For your reading pleasure today, a delightful anecdote from Lotte Reiniger, still best known for her achingly beautiful silhouette film The Adventures of Prince Ahmed (1926), the oldest surviving animated feature film. In this tale, she talks of her first experience as an animator, working with her idol, Paul Wegener, an actor who had espoused the potential of animation for many years. She joined his acting troupe, the Max Reinhardt Theatre, and managed to get a chance to create title cards for Wegener’s films. Here, she talks about how stop-motion effects came to be selected as the best solution to a production problem on Wegener’s The Pied Piper of Hamelin (1918), and thus expresses her own passion for the process:
With the invention of cinematography an entirely new kind of puppeteering came into being. This was called animation, which meant giving life to otherwise immovable objects. As you have heard the myths which are supposed to have given birth to the shadow-play, you may like to hear a story about animation also. This is no myth, but the pure truth which I witnessed in the year of 1918 in the town of Bautzen in Germany and which was my first encounter with this new medium when I was a young girl.
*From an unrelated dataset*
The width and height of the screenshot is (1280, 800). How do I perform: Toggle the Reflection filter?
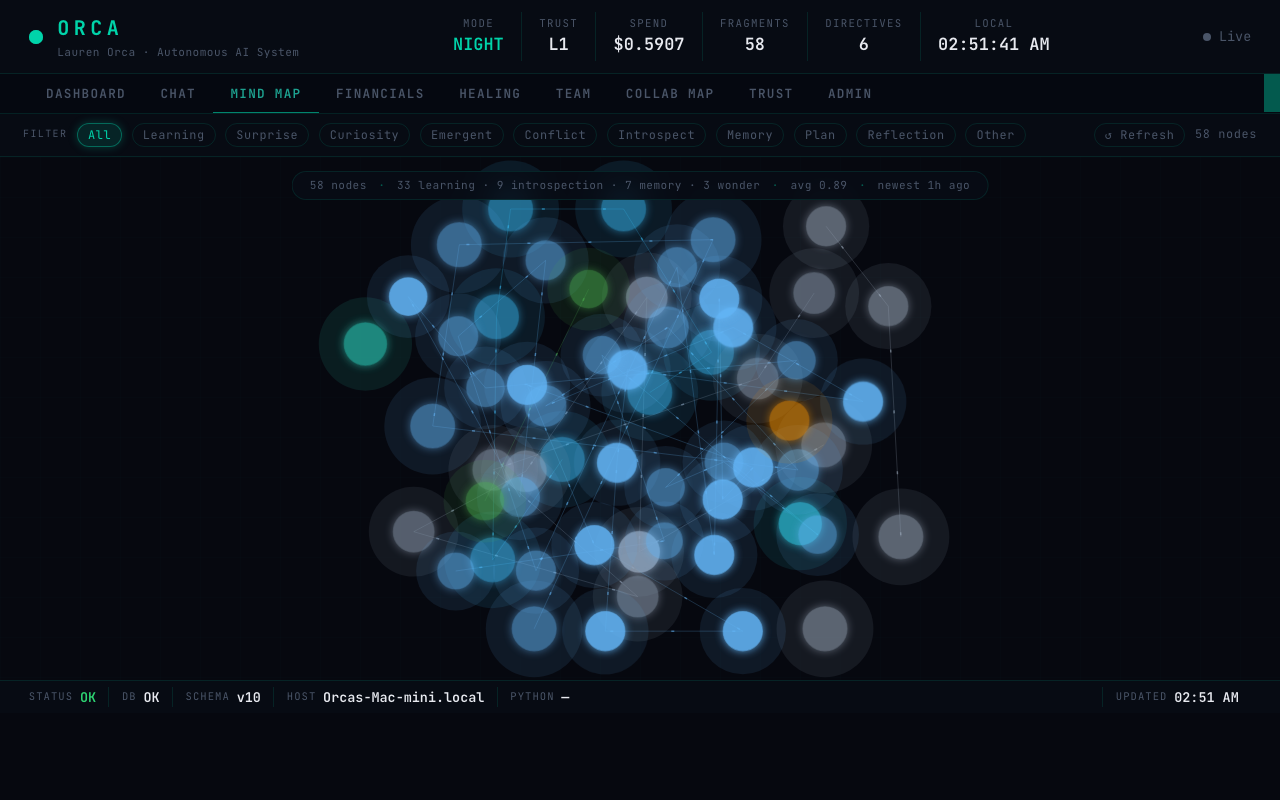[905, 135]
At that time a great pioneer of film-making in Germany was producing a film there of The Pied Piper of Hamelin. This was the famous actor Paul Wegener, who was fascinated by the fantastic possibilities of that medium ‘film’, until then little explored. In his films he used them lavishly, making people vanish, having objects moved by invisible men, and all sorts of other improbable things which could be done by the camera through the medium of trick shots. In this film, The Pied Piper of Hamelin, the famous occasion when the rats which plagued the town of Hamelin were lured out of the town by the piper’s piping, was one of the key scenes. The film was shot in the town of Bautzen and not in Hamelin, for that town offered the more picturesque medival views.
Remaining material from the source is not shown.